• Home
  • About
    • Anirban photo
    • About Me
    • Email
  • Blog Posts
    • Writings
    • Tags
  • Skill Set

data.table work diary

Greetings reader! \(^^)/

This is a blog-like page where I’ll be briefly documenting my day-to-day progress on tasks that I’m working on for helping and improving the data.table project. I started writing this on the 27th of February, 2024 and I intend to update it daily at the end of the day (my workweeks prior to this mostly included activities for the NSF POSE Winter ‘24 program such as interviews and presentations, apart from smaller tasks such as documentation improvements).

  • What I’m currently working on!
  • Any feedback?
  • Presentations
  • Blog posts

Workweeks

  • February 27 - March 1 ‘24: Researched ways to include a link to an artifact generated from a GitHub Actions (GHA) workflow, got the feature to work after exploring upload-artifact@v4, fixed issues related to my GHA along the way (unidentified references to branch names, specifying the safe directory exception with appropriate authentication, corrupted package databases), refactored my action to work inside another repository instead of having to running it from my Autocomment-atime-results repository, fixed local git issues for Doris and small errors based on atime test code, reviewed older posts on The Raft.

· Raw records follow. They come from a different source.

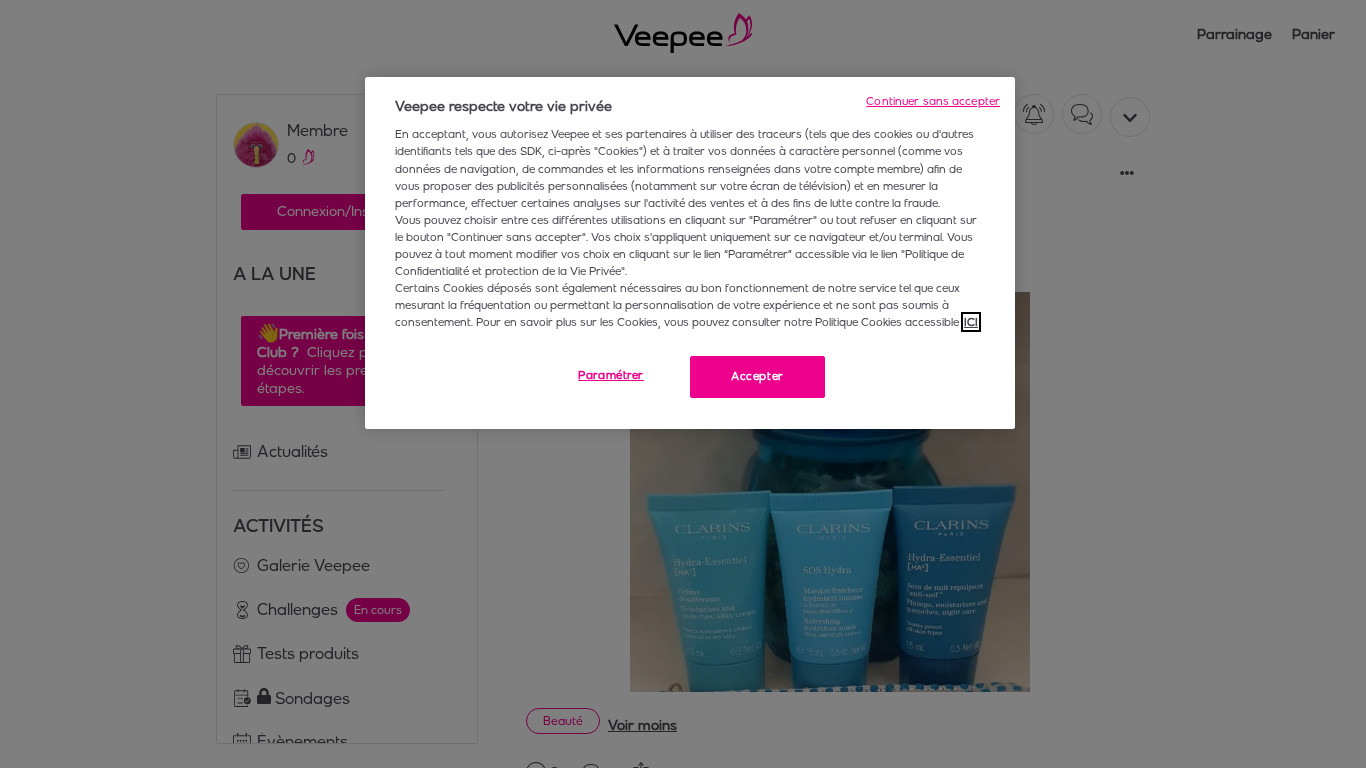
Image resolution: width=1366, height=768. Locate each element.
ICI (971, 322)
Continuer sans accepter (933, 101)
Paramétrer (611, 375)
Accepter (757, 376)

  • March 4 - 8 ‘24: Made slides for my presentation ‘GitHub Actions: Automated regression testing on pull requests’ (for data.table) and delivered, made changes to my action based on received feedback, made an example of my action working on another R package (bingsegRcpp, on a fork of it), investigated ways to update a GitHub-bot comment and ended up with an easy cml feature-based fix, investigated ways to benchmark steps in a workflow.

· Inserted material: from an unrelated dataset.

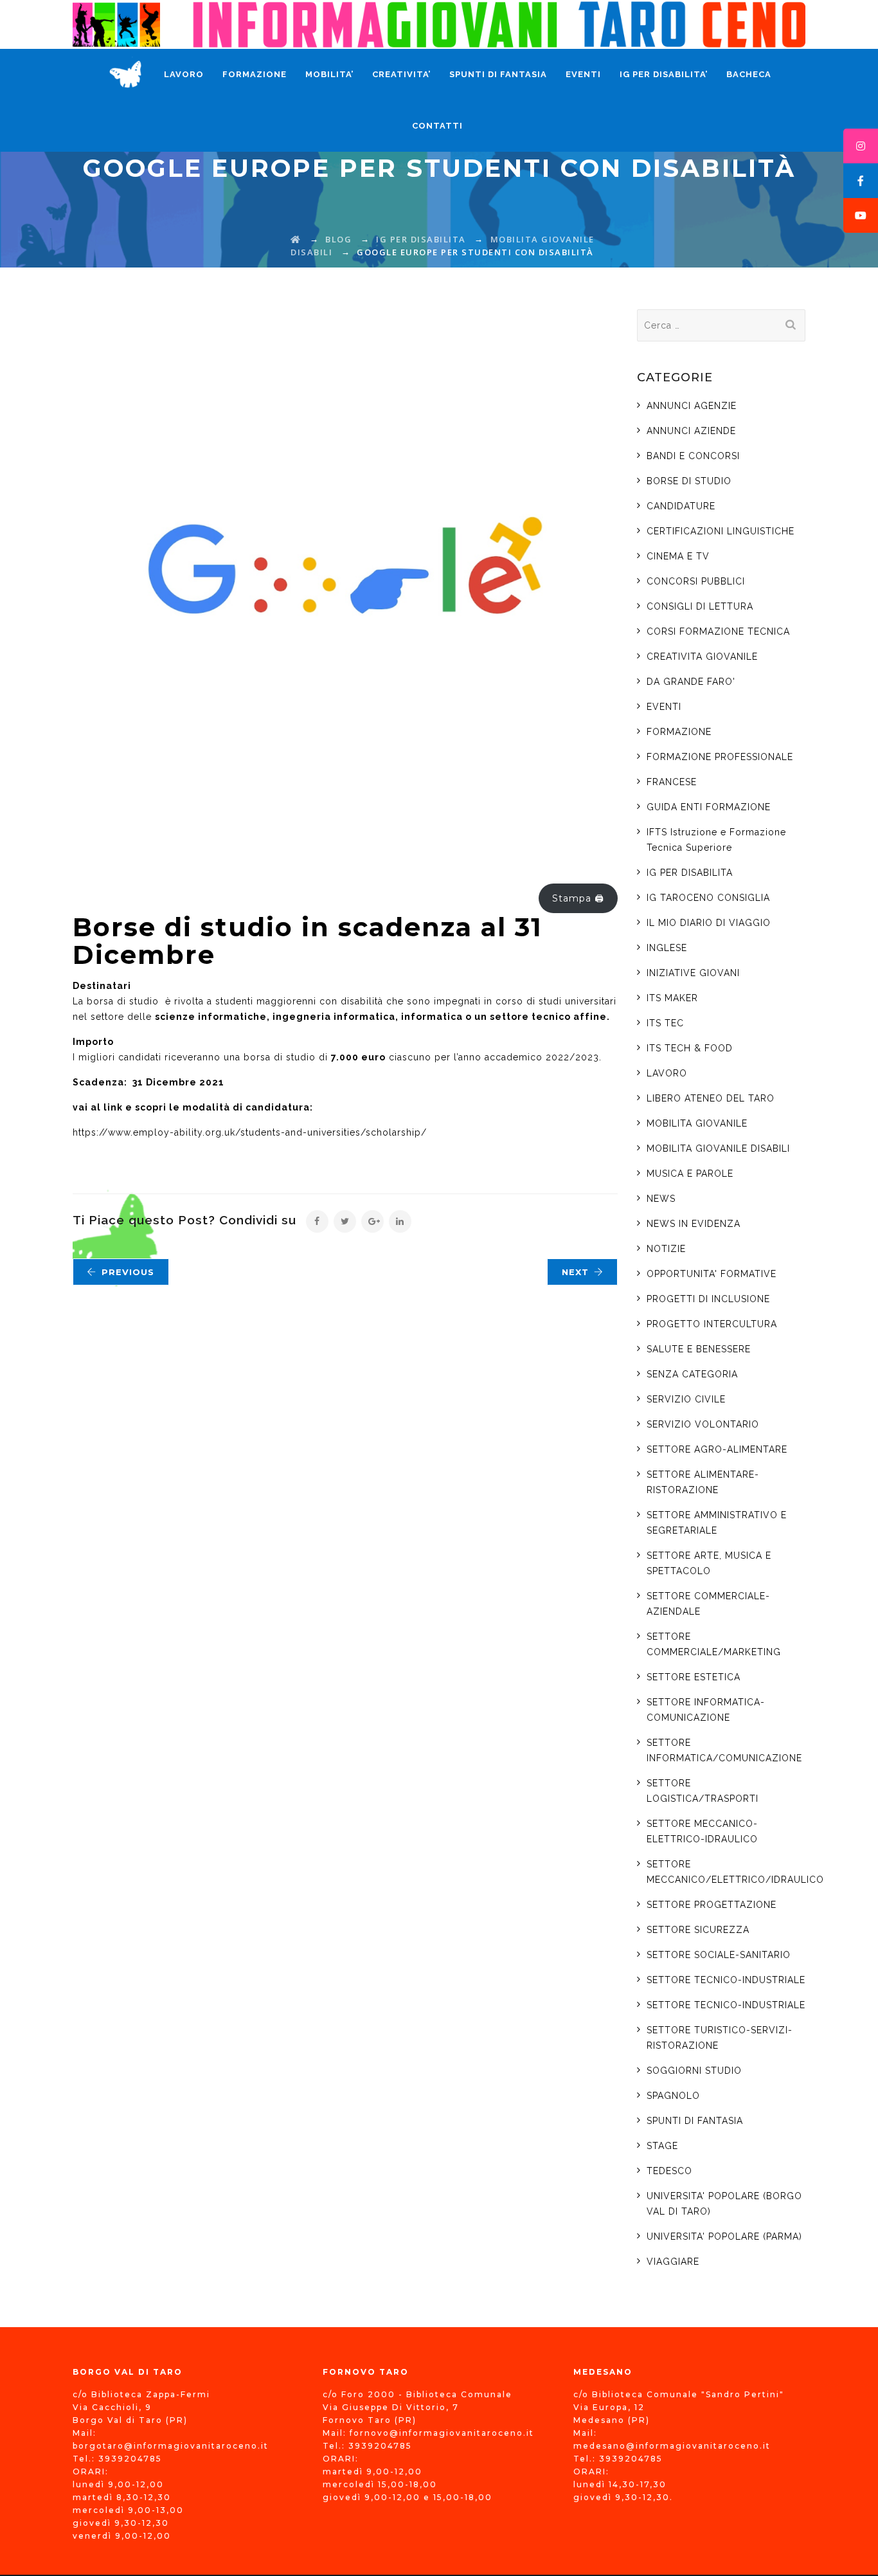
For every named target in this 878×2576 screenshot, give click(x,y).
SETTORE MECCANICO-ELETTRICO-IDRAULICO (702, 1831)
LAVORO (184, 74)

  • March 11 - 15 ‘24: Solved an error with git rev-parse not finding references, got merge-base to appear on plots, made a bunch of changes to my action to get it published on the Marketplace and running appropriately (after iterative testing), made PRs to demonstrate its working on a refork of data.table, worked on changes Toby suggested.

  • March 18 - 22 ‘24: Tried to understand the C code involving parallelization (via OpenMP) for documentation purposes, and after thorough digging, wrote about all 12 applicable cases (files/functions) mentioned in the docs in as much detail as I could provide (sent a PR).

  • March 25 - 29 ‘24: Added information to my OpenMP documentation PR on better speedups for a large number of rows vs columns in the input data after writing and running some benchmarks for the same, created a first draft of a step to check and update openmp-utils.Rd based on files where OpenMP is used (to be used within the repo-meta-tests.yaml), tried to divide the timed segment for the atime step in my action into separate timings for installation and test runs separately.

  • April 1 - 5 ‘24: Fixed timing code, tried to set up CRAN mirror within the Rprofile in my runner (solved it by making a copy) and avoided repetition in all other places in my GHA script, updated my action (published new releases with the changes), tried to fix a ‘Before’ label and did some research as to why certain commit SHAs are failing to be installed, created two detailed historical regression mirroring PRs for showcasing to the data.table community.

  • April 8 - 12 ‘24: Created new PRs following the reset of my data.table fork’s cache with the help of GitHub support, posted an issue in data.table conveying and demonstrating my work on the GitHub Action with as much detail as I could include, made the PR to add my GHA along with two tests and implemented suggested changes to them and my workflow script, reviewed blog posts for The Raft.

  • April 15 - 19 ‘24: Made a follow-up PR to my GHA introducing one where I added another tests and moved tests to .ci along with suggested changes, debugged errors and completed a first draft of my function that gets the number of optimal threads for different data.table functions where parallelization is possible.

  • April 22 - 26 ‘24: Prepared initial set of slides for a talk in JSM ‘24 followed by a presentation in the weekly lab meeting, reverted some changes made last week (made based on Michael’s comment) and fixed #6094, tried to create an ideal speedup plot, assisted Doris to fix and showcase performance improvement test cases, communicated with Joshua regarding GSoC.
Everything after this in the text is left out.